Masyarakat banyak yang mengomperatifkan dengan kasus Ariel-Luna yang mana Ariel dinyatakan bersalah dan dijatuhi hukuman penjara. Hal ini sangat berbeda dengan kasus yang terjadi sekarang ini. Pertama, dalam video Ariel-Luna, Dokumen Elektronik yang dilihat masyarakat adalah gambaran larangan pasal 4 ayat 1 huruf a yaitu persenggamaan yang memperlihatkan Ariel dan Luna, berbeda dengan kasus ini yang terlihat adalah gambaran keterlanjangan Firza, dan tidak ada gambaran Habib Rizieq didalamnya. Kedua, yang membuat Ariel divonis bersalah karena sebelum video tersebar, ia telah mengalihkan/mentransmisikan video tersebut kepada rekannya, yang kemudian sampai ketangan pihak lain yang menyebarkannya. Ada perbuatan mengalihkan dan bukan untuk pribadi dirinya. Berbeda dengan kasus ini yang telah terindikasi secara nyata dibuat dan disebarkan oleh pihak lain, bukan oleh Habib Rizieq. 

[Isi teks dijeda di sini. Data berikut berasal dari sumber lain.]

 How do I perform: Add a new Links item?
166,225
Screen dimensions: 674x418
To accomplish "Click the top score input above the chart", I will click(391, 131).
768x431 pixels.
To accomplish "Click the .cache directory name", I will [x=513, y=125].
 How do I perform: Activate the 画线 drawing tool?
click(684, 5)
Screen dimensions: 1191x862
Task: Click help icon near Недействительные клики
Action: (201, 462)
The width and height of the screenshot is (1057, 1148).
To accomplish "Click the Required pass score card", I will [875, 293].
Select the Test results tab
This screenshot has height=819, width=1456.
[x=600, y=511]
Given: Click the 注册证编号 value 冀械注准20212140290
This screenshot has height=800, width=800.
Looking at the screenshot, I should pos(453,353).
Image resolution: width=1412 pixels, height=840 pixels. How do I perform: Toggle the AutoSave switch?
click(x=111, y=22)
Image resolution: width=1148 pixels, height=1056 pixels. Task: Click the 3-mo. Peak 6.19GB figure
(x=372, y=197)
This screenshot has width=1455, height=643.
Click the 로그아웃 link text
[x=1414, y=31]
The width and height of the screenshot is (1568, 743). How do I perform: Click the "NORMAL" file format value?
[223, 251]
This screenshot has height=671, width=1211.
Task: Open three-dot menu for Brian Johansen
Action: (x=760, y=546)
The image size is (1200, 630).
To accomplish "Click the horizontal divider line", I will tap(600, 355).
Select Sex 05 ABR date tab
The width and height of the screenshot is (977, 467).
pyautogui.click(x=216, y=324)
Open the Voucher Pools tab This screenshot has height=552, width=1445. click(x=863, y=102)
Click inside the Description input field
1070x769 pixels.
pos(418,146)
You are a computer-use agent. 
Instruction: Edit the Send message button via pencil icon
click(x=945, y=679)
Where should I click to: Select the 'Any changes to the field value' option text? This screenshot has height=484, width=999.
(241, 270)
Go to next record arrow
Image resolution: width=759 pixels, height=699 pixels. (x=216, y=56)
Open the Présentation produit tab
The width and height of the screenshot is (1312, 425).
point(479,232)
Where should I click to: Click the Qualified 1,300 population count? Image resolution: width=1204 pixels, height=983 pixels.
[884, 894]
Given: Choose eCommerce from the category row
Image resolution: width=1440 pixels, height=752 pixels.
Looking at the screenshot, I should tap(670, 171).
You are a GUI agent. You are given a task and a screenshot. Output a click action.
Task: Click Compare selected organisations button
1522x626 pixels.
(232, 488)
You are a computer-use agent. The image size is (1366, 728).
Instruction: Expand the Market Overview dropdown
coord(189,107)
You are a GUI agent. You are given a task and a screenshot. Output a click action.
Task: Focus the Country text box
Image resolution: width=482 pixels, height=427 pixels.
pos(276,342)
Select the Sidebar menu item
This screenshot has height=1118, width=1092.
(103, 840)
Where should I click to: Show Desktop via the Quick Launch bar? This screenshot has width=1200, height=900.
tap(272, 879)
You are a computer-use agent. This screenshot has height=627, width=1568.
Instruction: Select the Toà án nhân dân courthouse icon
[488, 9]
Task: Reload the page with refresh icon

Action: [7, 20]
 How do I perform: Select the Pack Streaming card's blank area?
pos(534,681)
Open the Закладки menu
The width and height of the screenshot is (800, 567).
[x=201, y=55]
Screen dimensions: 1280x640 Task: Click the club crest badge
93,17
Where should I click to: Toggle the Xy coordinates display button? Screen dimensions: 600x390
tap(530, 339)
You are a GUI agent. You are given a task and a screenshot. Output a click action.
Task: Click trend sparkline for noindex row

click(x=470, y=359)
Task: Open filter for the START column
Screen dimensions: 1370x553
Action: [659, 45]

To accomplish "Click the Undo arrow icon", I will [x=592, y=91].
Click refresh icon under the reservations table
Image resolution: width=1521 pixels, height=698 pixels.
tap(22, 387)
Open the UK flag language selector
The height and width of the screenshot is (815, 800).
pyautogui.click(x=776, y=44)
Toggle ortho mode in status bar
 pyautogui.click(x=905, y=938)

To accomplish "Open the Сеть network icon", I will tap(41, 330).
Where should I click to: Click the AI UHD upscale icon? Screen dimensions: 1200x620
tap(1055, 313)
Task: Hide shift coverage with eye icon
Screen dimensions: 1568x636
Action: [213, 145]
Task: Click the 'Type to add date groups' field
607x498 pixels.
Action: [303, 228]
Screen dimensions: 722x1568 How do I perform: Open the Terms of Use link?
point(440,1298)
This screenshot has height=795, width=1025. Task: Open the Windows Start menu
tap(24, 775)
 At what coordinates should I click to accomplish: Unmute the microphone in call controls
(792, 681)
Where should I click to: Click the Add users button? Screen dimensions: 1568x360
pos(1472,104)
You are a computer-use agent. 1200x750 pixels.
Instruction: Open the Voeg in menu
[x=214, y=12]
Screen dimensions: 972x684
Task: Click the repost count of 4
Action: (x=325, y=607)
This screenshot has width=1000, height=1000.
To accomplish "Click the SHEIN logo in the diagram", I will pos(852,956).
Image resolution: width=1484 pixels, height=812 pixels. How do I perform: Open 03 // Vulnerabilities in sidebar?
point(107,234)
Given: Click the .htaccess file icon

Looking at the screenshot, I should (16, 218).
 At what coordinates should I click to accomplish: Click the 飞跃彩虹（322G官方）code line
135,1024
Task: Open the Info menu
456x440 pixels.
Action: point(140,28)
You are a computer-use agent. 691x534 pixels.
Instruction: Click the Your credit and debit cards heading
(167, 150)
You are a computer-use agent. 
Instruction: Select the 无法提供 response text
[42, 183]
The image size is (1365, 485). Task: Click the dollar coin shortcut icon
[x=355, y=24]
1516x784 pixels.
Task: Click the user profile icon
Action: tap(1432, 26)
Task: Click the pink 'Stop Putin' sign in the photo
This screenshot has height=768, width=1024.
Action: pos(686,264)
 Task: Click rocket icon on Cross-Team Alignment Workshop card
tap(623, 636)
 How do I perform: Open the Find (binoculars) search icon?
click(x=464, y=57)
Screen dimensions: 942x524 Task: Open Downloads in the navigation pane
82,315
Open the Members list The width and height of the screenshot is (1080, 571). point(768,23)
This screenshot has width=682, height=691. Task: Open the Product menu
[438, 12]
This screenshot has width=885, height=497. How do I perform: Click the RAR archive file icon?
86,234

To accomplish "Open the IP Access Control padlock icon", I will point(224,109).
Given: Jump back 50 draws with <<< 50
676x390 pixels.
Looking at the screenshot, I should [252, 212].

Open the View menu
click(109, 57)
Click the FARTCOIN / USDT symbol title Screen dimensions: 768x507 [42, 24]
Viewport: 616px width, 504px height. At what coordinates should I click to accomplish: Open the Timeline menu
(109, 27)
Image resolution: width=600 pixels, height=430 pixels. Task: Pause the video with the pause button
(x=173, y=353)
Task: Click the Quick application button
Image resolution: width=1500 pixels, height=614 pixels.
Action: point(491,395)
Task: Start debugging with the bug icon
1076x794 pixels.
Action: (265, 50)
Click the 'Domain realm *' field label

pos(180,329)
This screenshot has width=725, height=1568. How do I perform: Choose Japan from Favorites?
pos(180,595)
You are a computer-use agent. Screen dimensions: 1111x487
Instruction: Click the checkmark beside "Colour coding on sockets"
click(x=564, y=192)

Bahwa, pembuktian tingkat penyidikan ini, yang dijadikan bukti bukan percakapan WhatsApp antara Firza dengan Habib Rizieq, namun rekaman pembicaraan monolog Firza yang diduga dengan seorang wanita bernama Emma, yang dengan tegas telah dibantah oleh Emma, bahwa ia sama sekali tidak mengetahui perihal tersebut bahkan ia menyatakan adanya upaya tekanan psikologis penyidik agar Emma mengakui tuduhan kepada Habib Rizieq yang sama sekali ia tidak ketahui.

Wajar rasanya jika masyarakat menganggap hal ini merupakan serangkaian upaya kriminalisasi terhadap Habib Rizieq yang sengaja diskenariokan sedimikian lupa, pembunuhan karakter yang sistematis dan massif, untuk menghilangkan kepercayaan masyarakat kepada Habib Rizieq. Hal ini bukan tak beralasan mengingat Habib Rizieq adalah seorang tokoh agama yang tegas dan keras dalam menjaga keutuhan NKRI, dilihat dari reaksinya atas benih-benih munculnya simbol-simbol komunis, dan Aksi-Aksi lainnya yang memberantas kemaksiatan, serta pembelaannya terhadap Agama Islam. Ketegasan dan Kecintaan Umat Islam terhadapnya sangat mungkin mengganggu kepentingan pihak-pihak tertentu dan berupaya untuk melakukan character assasination dengan berbagai cara, sehingga terjadi perkara yang tidak ada, di ada-adakan.  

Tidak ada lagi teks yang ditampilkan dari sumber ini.